Let $\Sigma_k$ be the $k$-th symmetric group and $B\Sigma_k$ be its classifying space. How to prove:
for any $n\geq 1$ and the $n$-skeleton $sk_n (B\Sigma_k)$, there exists a finite dimensional $CW$-complex $K$ such that
(i). $sk_n(B\Sigma_k)\subseteq K\subseteq B\Sigma_k$;
(ii). $H^*(K;\mathbb{Q})$ is trivial?
Could I just let $K=B\Sigma_k$?
Take the $n$-skeleton. It has trivial rational homology except possibly in degree $n$. Now add enough $n+1$-cells from the $n+1$-skeleton to kill this top homology. You won't have created any $n+1$-dimensional homology since the boundary operator $\partial_{n+1}\colon C_{n+1}\to C_n$ is a rational isomorphism onto $\ker(\partial_n)$. This construction works for any finite group, not just the symmetric group.
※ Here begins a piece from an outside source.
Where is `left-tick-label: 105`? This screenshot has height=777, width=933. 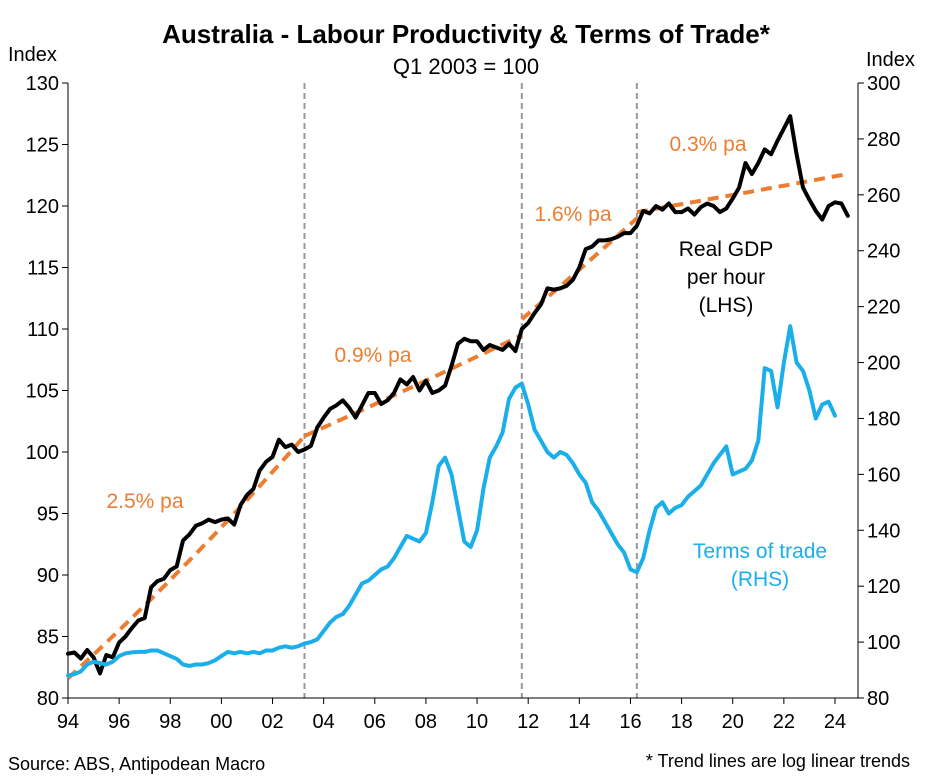
left-tick-label: 105 is located at coordinates (42, 392).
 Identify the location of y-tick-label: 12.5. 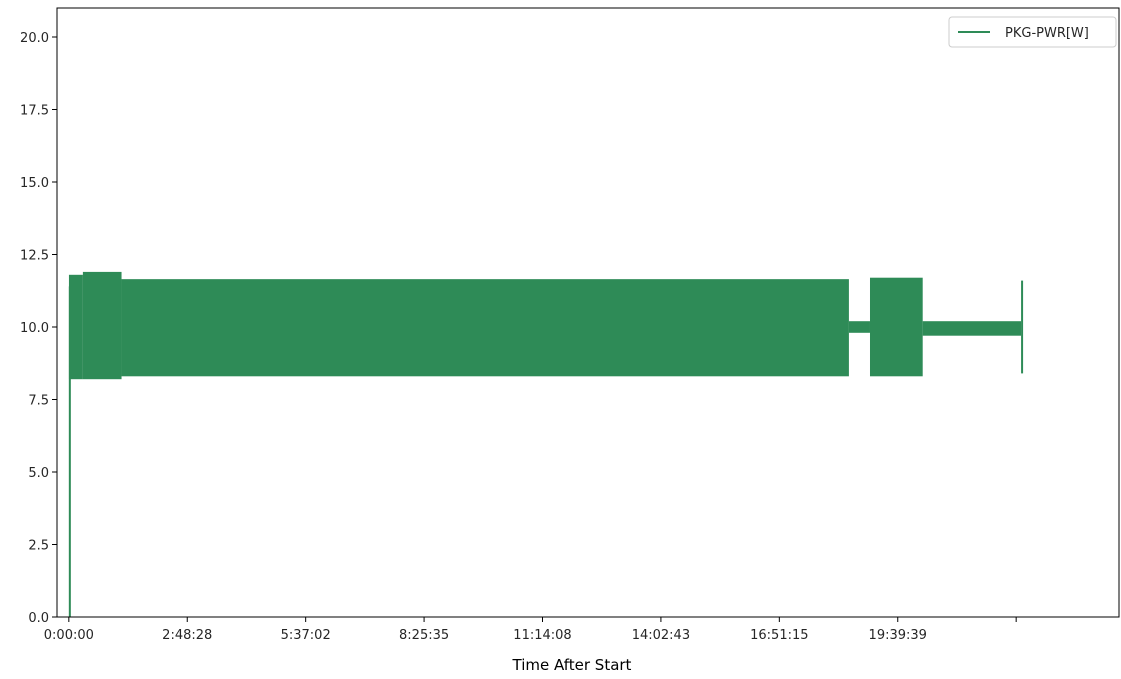
(34, 256).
If you want to prove that group cohomology $H^{\ast}(\Sigma_{n},\mathbb{Q})=0$ you use the fact that $\mathbb{Q}$ is a projective $\mathbb{Q}[\Sigma_{n}]$-module (Maschke’s theorem) therefore by definition $$H^{\ast}(\Sigma_{n},\mathbb{Q})=Ext^{\ast}_{\mathbb{Q}[\Sigma_{n}]}(\mathbb{Q},\mathbb{Q})=0$$ for $\ast >0$.
In general if $G$ is a finite group and $K$ a field such that its characteristic does not divide $|G|$, then $$H^{\ast}(G,K)=0$$ for $\ast >0$.